Try it
This exercise requires an exact copy of each line from the one containing "Where should I click to: Open the MyCampaign" down to the last line below.

The records

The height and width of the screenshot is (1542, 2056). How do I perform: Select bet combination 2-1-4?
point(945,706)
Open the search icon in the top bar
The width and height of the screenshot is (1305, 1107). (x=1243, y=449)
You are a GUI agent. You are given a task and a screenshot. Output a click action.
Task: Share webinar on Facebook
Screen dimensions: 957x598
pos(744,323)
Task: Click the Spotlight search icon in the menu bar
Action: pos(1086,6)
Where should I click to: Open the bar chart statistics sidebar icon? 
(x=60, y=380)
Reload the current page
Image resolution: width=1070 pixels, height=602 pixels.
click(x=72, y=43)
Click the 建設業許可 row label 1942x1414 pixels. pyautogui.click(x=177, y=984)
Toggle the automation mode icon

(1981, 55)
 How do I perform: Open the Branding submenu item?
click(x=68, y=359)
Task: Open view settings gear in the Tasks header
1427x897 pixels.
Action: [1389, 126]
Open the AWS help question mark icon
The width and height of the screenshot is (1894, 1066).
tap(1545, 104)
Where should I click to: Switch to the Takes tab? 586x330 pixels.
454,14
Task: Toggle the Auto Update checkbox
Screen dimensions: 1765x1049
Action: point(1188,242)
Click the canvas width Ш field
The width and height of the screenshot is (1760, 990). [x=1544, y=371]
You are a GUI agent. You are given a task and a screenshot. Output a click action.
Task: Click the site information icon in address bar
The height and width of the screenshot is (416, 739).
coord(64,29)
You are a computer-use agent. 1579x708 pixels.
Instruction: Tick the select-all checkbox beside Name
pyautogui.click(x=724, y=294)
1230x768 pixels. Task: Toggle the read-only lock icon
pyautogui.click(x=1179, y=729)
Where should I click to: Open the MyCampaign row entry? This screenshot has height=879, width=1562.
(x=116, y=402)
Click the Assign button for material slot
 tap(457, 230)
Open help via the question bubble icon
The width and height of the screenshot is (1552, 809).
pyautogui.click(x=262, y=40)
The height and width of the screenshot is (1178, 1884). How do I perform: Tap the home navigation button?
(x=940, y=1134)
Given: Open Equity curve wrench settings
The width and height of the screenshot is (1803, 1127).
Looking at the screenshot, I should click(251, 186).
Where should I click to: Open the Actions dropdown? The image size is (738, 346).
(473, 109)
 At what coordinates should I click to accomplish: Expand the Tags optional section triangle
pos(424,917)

Expected answer
Where should I click to: Open the MyCampaign row entry? This screenshot has height=879, width=1562.
(x=116, y=402)
Click the Assign button for material slot
 tap(457, 230)
Open help via the question bubble icon
The width and height of the screenshot is (1552, 809).
pyautogui.click(x=262, y=40)
The height and width of the screenshot is (1178, 1884). How do I perform: Tap the home navigation button?
(x=940, y=1134)
Given: Open Equity curve wrench settings
The width and height of the screenshot is (1803, 1127).
Looking at the screenshot, I should click(251, 186).
Where should I click to: Open the Actions dropdown? The image size is (738, 346).
(473, 109)
 At what coordinates should I click to accomplish: Expand the Tags optional section triangle
pos(424,917)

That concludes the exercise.